Back in the 1930s, when white men were preparing for another round of mutual slaughter, few of them paid any attention to the Muslim world. They assumed it to be a backward region that history had long since passed by.
One man saw it differently. The great Catholic polemicist Hilaire Belloc, an Englishman of French ancestry, remembered Islam's past and predicted, in his book The Great Heresies, that it would one day challenge the West again. As late as 1683 its armies had threatened to conquer Europe, penetrating all the way to Vienna; Belloc believed that a great Islamic revival, even in the twentieth century, was altogether possible.

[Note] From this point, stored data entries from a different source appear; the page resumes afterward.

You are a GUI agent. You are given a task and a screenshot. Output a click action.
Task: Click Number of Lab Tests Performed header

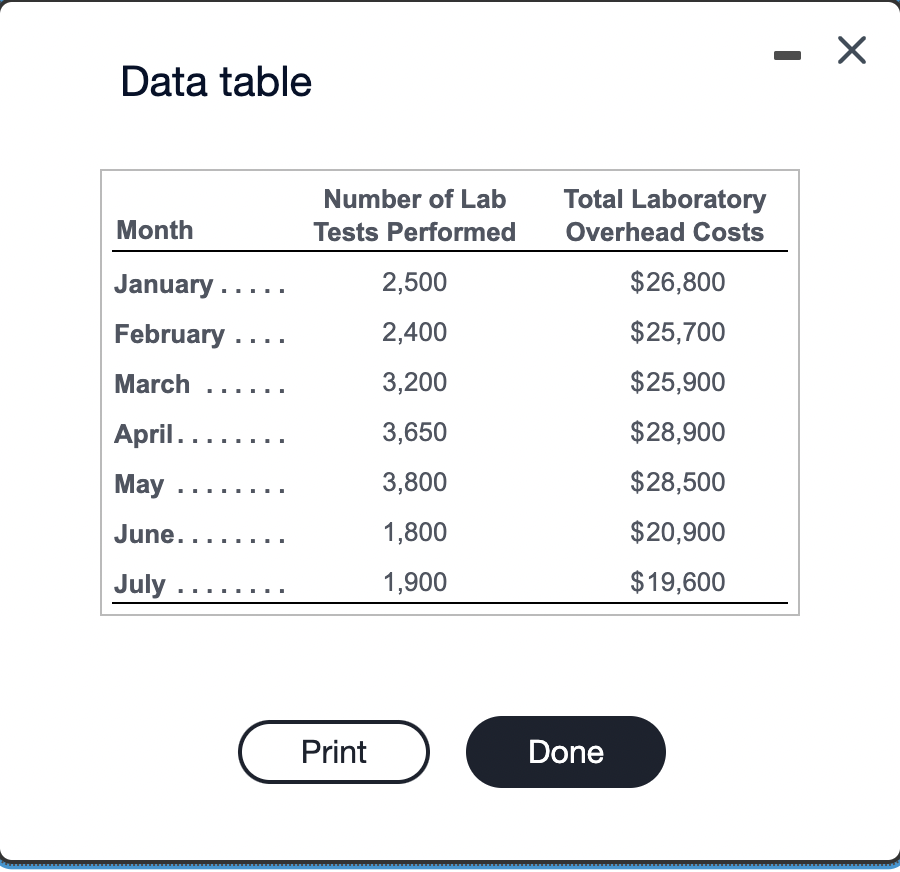tap(414, 215)
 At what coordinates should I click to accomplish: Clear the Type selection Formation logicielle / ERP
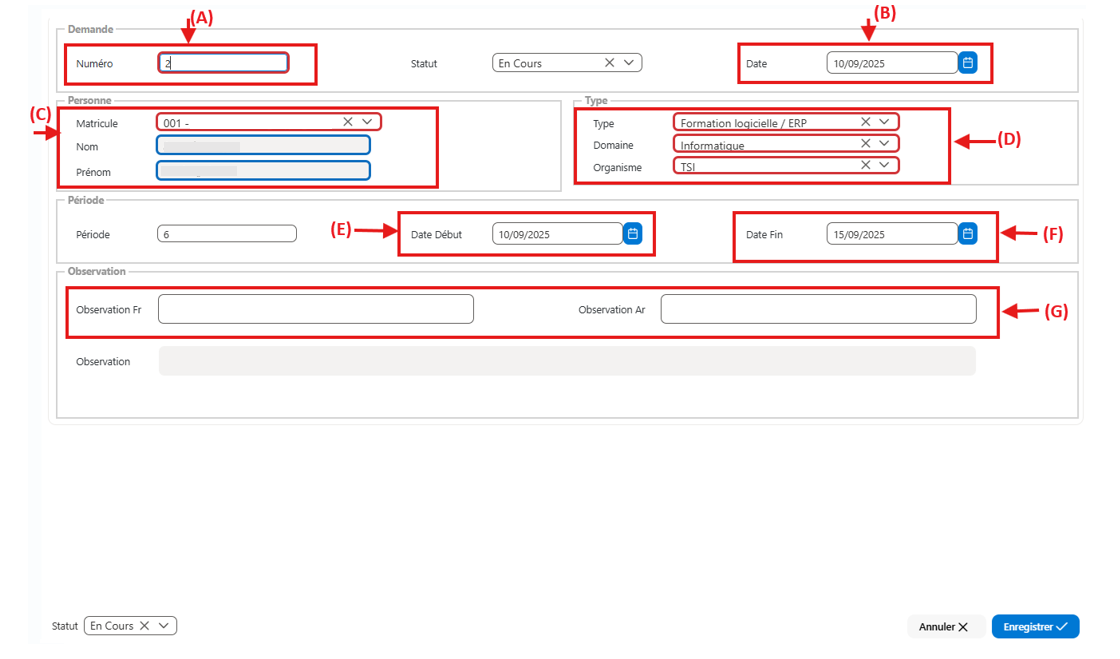click(865, 122)
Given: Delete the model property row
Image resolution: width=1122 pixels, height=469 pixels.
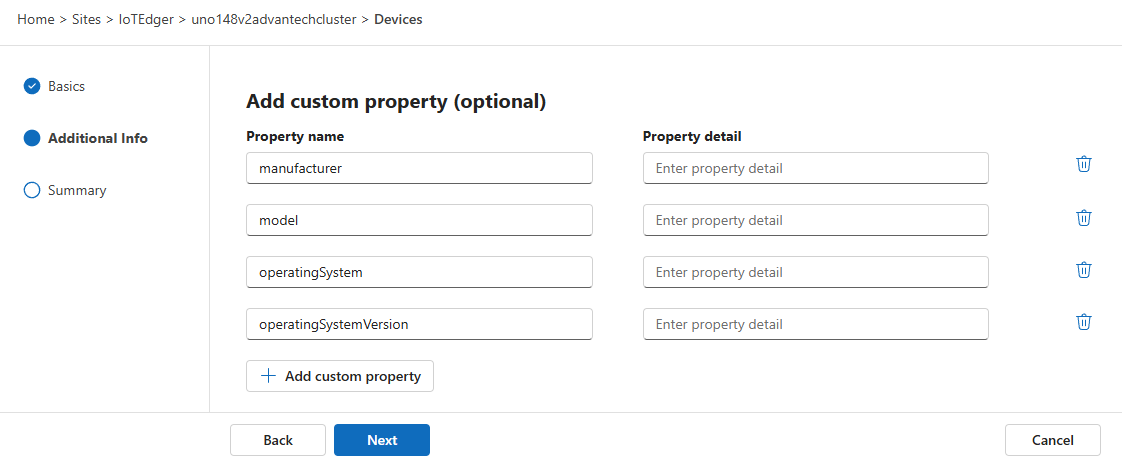Looking at the screenshot, I should 1083,217.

Belloc saw Islam not as an alien religion, but in its origins as a Christian heresy, adopting and adapting certain Christian doctrines (monotheism, the immortality of the soul, final judgment) and rejecting others (original sin, the Incarnation and divinity of Christ, the sacraments). Its simple, rational creed had a powerful appeal to Arabs who had known only the arbitrary gods of grim pagan religions. It swept the Arab world, then made converts—and conquests—far beyond Arabia.
Islam was a militant religion from the start. Mohammed himself conquered the entire Arabian Peninsula in just a few years. The new faith was torn by violent internal divisions even as it continued to spread. But spread it did, with incredible rapidity.
Christians had good reason to fear Islam, which soon conquered Spain and held it for centuries. But because Islam has little attraction for Christians, the West has generally failed to grasp its appeal for others, its profound and permanent hold on the minds of believers. Unlike the Christian West, the Muslim world has never had crises of faith like the Reformation and the Enlightenment.
Islam is a simple religion, easily understood by ordinary people. Its commandments are rigorous but few. When it conquered, its subjugated people often felt more liberated than enslaved, because it often replaced burdensome old bureaucratic governments with relatively undemanding regimes—and low taxes. As long as its authority was respected, Islamic rule was comparatively libertarian. It offered millions relief from their traditional oppression; for example, no Muslim could be a slave.
Belloc distinguishes sharply between Islam and such barbarous conquerors as the Mongol hordes of Genghis Khan. The Mongols were purely destructive; they were known for slaughtering whole cities and making huge pyramids of severed heads.
Such savagery was alien to the Muslims. Where they conquered, daily life usually went on much as before and culture thrived. In many respects the Muslim world was far more civilized than Christian Europe for centuries. The West hated and dreaded Islam, but nobody would have thought of calling it backward.
That contemptuous image came much later, when modern Europe's science, technology, and—above all—weaponry had eclipsed those of the Arabs. We are apt to forget how recently this development occurred; and, as Belloc warned, it is not irreversible.
Man, especially irreligious man, is apt to equate power and progress. Many of those who say America is "the greatest country on earth" really mean only that America has fantastic military might, capable of annihilating any other country—and some of them, at the moment, are in the mood to do some annihilating. To the pious Muslim this attitude seems crass and barbaric. He may conclude from it that the decadent West understands only one thing—force.
And would he be far wrong? Belloc admitted that the idea of a new Muslim challenge to the West seemed "fantastic," but only because the West was "blinded" by "the immediate past." Taking a longer view, he saw Islam, though inferior in material power, as having a great advantage—its religious faith was still strong, while the West was losing its religion and consequently its morale. He thought it entirely possible that Islam would catch up technologically, while he doubted that the West would undergo a spiritual revival.
Are we seeing the beginning of the fulfillment of Belloc's prophecy? If so, the current uproar over Islamic terrorism may turn out to be a mere superficial symptom of a much larger historical drama. The West is still strong, but it is dying. Islam is still weak, but it is growing. Never mind the terrorists; check the birthrates.